Figure 3.

Homing, survival, differentiation and therapeutic effect of intravenously injected iPSC in paraquat-injured lungs. (A) Representative fluorescence images of lungs harvested 1, 3, 7, or 28 days after paraquat injection along with PBS or iPSC administration. iPSCs were labeled with the red fluorescent dye PKH26 before injection. The slides were counterstained with DAPI. (B) The relationship between iPSC number and abundance of PCR product from the Tet-on gene, which was embedded in the mouse iPSCs (left half), and abundance of PCR product from the Tet-on gene isolated from paraquat-injured lungs of syngeneic iPSC-treated mice 1, 3, 7, 28, or 90 days after treatment (right half).
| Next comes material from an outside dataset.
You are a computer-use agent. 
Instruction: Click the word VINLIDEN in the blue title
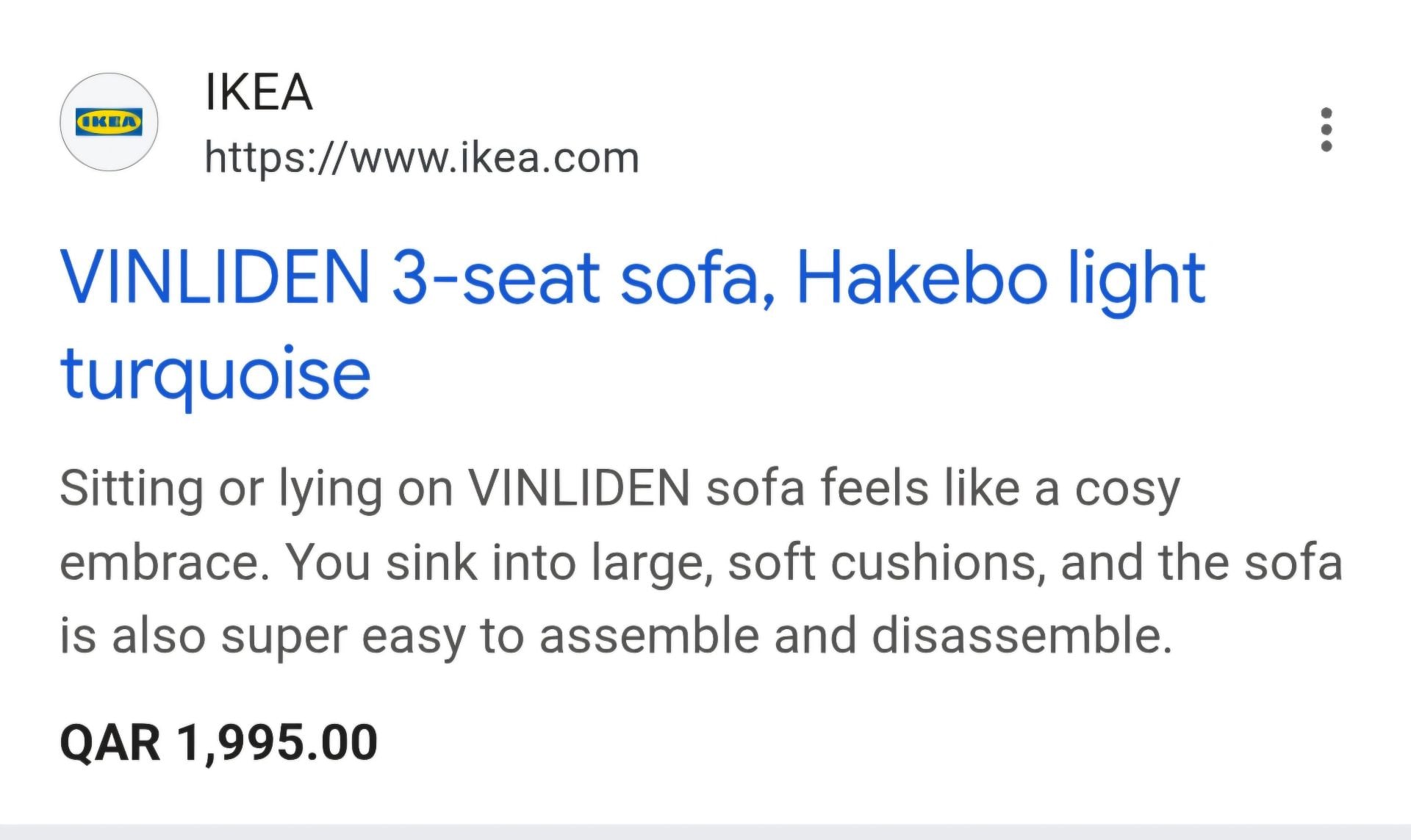215,278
The image was captured with the best exposure for showing the relationship between iPSC number and abundance of PCR product. (C) Statistical results of iPSC number in paraquat-induced lungs based on abundance of PCR product from the Tet-on gene. n =3 per time point. Data are represented as the mean ± SEM. (D) Abundance of PCR product from the Tet-on gene isolated from heart, liver, spleen, lung and kidney of paraquat-injected mice receiving syngeneic iPSCs 3 and 28 days before sample harvesting. (E) Detectable rate of Tet-on gene in major organs shown in paraquat-injected mice receiving syngeneic iPSCs. (F) Co-localization of injected cells and type 2 pneumocytes. Red: injected cells. Green: type 2 pneumocytes. Yellow: red and green fluorescence signals co-localized. (G) Intravenously injected syngeneic iPSCs improved pulmonary function of paraquat-injured lungs as shown by inspiratory and expiratory resistances and dynamic pulmonary compliance.